Buffered Partially-Persistent External-Memory Search Trees
By: Gerth Stølting Brodal, Casper Moldrup Rysgaard, Rolf Svenning
Potential Business Impact:
Keeps old data safe while adding new info.
We present an optimal partially-persistent external-memory search tree with amortized I/O bounds matching those achieved by the non-persistent $B^{\varepsilon}$-tree by Brodal and Fagerberg [SODA 2003]. In a partially-persistent data structure each update creates a new version of the data structure, where all past versions can be queried, but only the current version can be updated. All operations should be efficient with respect to the size $N_v$ of the accessed version $v$. For any parameter $0<\varepsilon<1$, our data structure supports insertions and deletions in amortized $O\!\left(\frac{1}{\varepsilon B^{1-\varepsilon}}\log_B N_v\right)$ I/Os, where $B$ is the external-memory block size.
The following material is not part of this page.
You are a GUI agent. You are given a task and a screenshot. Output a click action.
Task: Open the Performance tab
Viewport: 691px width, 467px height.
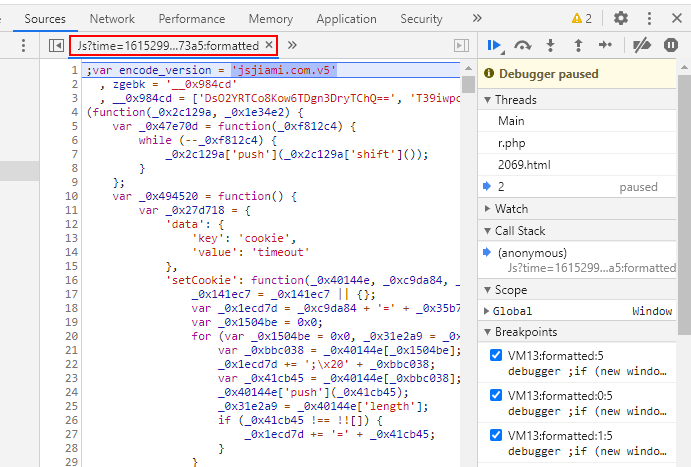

It also supports successor and range reporting queries in amortized $O\!\left(\frac{1}{\varepsilon}\log_B N_v+K/B\right)$ I/Os, where $K$ is the number of values reported. The space usage of the data structure is linear in the total number of updates. We make the standard and minimal assumption that the internal memory has size $M \geq 2B$. The previous state-of-the-art external-memory partially-persistent search tree by Arge, Danner and Teh [JEA 2003] supports all operations in worst-case $O\!\left(\log_B N_v+K/B\right)$ I/Os, matching the bounds achieved by the classical B-tree by Bayer and McCreight [Acta Informatica 1972]. Our data structure successfully combines buffering updates with partial persistence. The I/O bounds can also be achieved in the worst-case sense, by slightly modifying our data structure and under the requirement that the memory size $M = \Omega\!\left(B^{1-\varepsilon}\log_2(\max_v N_v)\right)$. The worst-case result slightly improves the memory requirement over the previous ephemeral external-memory dictionary by Das, Iacono, and Nekrich (ISAAC 2022), who achieved matching worst-case I/O bounds but required $M=\Omega\!\left(B\log_B N\right)$.